[START WORKING DATA]

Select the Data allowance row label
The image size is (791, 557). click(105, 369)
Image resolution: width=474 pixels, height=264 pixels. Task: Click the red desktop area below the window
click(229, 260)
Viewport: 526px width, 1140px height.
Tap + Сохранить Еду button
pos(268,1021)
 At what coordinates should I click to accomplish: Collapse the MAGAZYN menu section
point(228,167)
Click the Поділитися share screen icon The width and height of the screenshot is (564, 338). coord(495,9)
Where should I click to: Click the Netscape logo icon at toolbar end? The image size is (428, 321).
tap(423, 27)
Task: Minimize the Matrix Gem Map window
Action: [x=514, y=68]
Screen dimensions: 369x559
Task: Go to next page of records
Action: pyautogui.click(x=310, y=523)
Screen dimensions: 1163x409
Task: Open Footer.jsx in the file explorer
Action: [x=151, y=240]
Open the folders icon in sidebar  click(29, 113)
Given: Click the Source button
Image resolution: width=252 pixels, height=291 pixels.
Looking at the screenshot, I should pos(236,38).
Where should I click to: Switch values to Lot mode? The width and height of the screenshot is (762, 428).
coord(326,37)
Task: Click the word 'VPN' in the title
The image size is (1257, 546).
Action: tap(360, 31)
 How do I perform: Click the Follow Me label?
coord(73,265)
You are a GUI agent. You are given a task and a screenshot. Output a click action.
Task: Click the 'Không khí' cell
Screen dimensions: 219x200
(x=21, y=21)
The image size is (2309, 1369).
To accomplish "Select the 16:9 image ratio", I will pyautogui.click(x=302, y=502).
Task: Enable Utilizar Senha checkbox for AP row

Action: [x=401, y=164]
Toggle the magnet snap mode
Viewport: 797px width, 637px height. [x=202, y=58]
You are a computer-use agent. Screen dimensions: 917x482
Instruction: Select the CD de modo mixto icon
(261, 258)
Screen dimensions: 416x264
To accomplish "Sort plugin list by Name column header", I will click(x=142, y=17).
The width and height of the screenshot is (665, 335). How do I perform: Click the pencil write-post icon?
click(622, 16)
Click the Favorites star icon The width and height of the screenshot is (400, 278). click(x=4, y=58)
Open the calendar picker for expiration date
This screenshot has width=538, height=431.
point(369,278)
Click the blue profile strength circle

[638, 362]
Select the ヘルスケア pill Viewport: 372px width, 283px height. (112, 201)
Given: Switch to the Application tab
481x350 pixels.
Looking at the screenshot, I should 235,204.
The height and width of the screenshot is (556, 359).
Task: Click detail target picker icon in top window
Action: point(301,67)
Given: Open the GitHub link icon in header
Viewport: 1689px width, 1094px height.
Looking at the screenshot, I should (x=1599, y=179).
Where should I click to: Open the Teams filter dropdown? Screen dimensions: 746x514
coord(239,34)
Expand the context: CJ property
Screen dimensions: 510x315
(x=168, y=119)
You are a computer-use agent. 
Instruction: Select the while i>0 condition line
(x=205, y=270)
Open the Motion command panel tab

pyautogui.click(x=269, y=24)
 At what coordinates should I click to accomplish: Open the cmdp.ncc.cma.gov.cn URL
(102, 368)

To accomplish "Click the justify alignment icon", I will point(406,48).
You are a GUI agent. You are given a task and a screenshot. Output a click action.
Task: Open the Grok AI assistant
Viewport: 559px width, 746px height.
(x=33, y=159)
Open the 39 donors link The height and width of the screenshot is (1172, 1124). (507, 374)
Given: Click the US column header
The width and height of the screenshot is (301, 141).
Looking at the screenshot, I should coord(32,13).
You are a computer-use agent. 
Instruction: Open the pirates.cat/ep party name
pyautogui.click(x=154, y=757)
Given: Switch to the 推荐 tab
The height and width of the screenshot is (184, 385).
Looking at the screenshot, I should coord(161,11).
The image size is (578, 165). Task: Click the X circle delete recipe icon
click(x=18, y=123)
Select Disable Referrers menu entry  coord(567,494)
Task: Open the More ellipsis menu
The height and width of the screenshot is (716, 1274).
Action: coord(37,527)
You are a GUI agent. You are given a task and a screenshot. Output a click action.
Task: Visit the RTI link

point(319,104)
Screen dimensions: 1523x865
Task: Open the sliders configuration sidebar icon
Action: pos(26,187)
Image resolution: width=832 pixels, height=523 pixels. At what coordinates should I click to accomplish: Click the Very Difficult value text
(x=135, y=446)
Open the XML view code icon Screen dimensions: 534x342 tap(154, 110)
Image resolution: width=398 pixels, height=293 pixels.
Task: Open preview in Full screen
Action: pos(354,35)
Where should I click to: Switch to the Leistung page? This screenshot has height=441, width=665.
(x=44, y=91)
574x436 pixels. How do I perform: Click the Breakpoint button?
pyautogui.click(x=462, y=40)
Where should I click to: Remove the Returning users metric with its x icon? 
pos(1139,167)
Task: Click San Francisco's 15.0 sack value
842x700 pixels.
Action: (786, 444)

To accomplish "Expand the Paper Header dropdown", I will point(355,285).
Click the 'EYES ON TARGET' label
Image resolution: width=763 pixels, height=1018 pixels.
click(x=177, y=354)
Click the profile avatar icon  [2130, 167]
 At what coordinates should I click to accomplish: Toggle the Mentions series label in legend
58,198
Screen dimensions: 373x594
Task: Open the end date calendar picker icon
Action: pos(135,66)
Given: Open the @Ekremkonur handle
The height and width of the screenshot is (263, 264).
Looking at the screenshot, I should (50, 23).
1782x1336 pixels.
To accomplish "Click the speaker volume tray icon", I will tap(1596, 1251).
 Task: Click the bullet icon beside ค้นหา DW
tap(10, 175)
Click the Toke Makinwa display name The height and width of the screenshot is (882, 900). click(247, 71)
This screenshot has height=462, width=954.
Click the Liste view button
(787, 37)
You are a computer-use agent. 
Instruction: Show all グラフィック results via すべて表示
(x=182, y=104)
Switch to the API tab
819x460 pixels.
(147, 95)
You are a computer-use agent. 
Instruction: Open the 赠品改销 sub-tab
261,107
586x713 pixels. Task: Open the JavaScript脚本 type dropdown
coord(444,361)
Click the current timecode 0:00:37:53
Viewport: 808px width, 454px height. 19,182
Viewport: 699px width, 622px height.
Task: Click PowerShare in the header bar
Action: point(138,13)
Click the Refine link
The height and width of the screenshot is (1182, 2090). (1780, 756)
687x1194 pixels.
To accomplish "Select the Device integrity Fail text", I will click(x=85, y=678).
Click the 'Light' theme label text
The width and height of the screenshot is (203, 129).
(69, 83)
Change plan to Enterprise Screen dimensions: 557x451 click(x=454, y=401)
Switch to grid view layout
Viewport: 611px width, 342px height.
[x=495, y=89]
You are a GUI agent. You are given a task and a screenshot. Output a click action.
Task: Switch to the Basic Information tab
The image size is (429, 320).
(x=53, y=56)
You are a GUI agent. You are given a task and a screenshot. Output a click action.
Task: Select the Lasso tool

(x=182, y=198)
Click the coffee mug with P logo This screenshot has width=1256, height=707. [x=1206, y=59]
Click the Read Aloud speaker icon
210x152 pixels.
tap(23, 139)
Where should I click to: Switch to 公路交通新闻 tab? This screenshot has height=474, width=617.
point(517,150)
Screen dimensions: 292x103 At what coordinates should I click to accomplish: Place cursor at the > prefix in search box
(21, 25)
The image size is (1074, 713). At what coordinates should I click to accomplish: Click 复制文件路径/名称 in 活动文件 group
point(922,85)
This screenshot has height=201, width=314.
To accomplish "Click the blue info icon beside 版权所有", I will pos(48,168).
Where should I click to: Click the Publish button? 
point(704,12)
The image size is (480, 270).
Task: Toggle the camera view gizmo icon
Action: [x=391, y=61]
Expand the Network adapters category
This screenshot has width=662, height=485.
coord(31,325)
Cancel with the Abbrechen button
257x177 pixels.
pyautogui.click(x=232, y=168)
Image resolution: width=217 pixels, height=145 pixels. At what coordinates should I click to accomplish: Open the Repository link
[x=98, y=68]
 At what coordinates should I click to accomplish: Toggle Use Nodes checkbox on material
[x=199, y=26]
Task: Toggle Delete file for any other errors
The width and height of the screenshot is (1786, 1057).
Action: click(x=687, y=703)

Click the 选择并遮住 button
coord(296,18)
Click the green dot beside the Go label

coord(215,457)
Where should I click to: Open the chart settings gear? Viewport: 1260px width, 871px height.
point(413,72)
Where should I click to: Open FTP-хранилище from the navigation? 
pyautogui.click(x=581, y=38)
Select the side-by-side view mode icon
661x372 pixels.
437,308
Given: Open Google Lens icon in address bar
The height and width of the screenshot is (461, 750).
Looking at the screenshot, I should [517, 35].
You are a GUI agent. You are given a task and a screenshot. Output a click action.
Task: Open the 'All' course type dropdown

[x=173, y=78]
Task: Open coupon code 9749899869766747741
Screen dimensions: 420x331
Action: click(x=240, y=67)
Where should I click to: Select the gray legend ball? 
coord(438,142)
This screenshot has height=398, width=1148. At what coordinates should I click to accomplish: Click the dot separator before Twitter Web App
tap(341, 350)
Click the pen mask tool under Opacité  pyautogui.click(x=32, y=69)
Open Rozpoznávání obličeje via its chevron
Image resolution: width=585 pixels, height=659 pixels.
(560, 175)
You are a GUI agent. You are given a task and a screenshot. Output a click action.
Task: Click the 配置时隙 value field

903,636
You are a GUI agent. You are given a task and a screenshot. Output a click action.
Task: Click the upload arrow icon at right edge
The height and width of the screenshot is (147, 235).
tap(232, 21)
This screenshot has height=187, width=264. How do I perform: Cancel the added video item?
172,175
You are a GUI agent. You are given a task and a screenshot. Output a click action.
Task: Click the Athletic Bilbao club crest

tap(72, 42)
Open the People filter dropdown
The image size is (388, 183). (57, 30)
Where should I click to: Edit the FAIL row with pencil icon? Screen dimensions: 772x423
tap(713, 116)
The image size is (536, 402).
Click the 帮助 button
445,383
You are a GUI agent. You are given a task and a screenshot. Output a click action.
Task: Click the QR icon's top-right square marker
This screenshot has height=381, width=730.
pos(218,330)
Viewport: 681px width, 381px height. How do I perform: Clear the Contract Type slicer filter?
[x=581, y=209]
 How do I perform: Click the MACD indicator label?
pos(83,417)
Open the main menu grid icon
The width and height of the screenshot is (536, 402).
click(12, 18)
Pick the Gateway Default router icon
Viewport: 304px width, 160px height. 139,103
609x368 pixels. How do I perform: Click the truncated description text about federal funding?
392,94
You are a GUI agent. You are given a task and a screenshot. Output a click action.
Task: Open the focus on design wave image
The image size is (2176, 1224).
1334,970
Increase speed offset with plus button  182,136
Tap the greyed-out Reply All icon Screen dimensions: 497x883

[END WORKING DATA]

(TASK DESCRIPTION)
Quote the items from the line containing "Where should I click to: Open the Teams" through the line containing "(x=135, y=446)", including both of those lines, and nothing else.

(THE RESULT)
Where should I click to: Open the Teams filter dropdown? Screen dimensions: 746x514
coord(239,34)
Expand the context: CJ property
Screen dimensions: 510x315
(x=168, y=119)
You are a computer-use agent. 
Instruction: Select the while i>0 condition line
(x=205, y=270)
Open the Motion command panel tab

pyautogui.click(x=269, y=24)
 At what coordinates should I click to accomplish: Open the cmdp.ncc.cma.gov.cn URL
(102, 368)

To accomplish "Click the justify alignment icon", I will point(406,48).
You are a GUI agent. You are given a task and a screenshot. Output a click action.
Task: Open the Grok AI assistant
Viewport: 559px width, 746px height.
(x=33, y=159)
Open the 39 donors link The height and width of the screenshot is (1172, 1124). (507, 374)
Given: Click the US column header
The width and height of the screenshot is (301, 141).
Looking at the screenshot, I should coord(32,13).
You are a computer-use agent. 
Instruction: Open the pirates.cat/ep party name
pyautogui.click(x=154, y=757)
Given: Switch to the 推荐 tab
The height and width of the screenshot is (184, 385).
Looking at the screenshot, I should coord(161,11).
The image size is (578, 165). Task: Click the X circle delete recipe icon
click(x=18, y=123)
Select Disable Referrers menu entry  coord(567,494)
Task: Open the More ellipsis menu
The height and width of the screenshot is (716, 1274).
Action: coord(37,527)
You are a GUI agent. You are given a task and a screenshot. Output a click action.
Task: Visit the RTI link

point(319,104)
Screen dimensions: 1523x865
Task: Open the sliders configuration sidebar icon
Action: pos(26,187)
Image resolution: width=832 pixels, height=523 pixels. At what coordinates should I click to accomplish: Click the Very Difficult value text
(x=135, y=446)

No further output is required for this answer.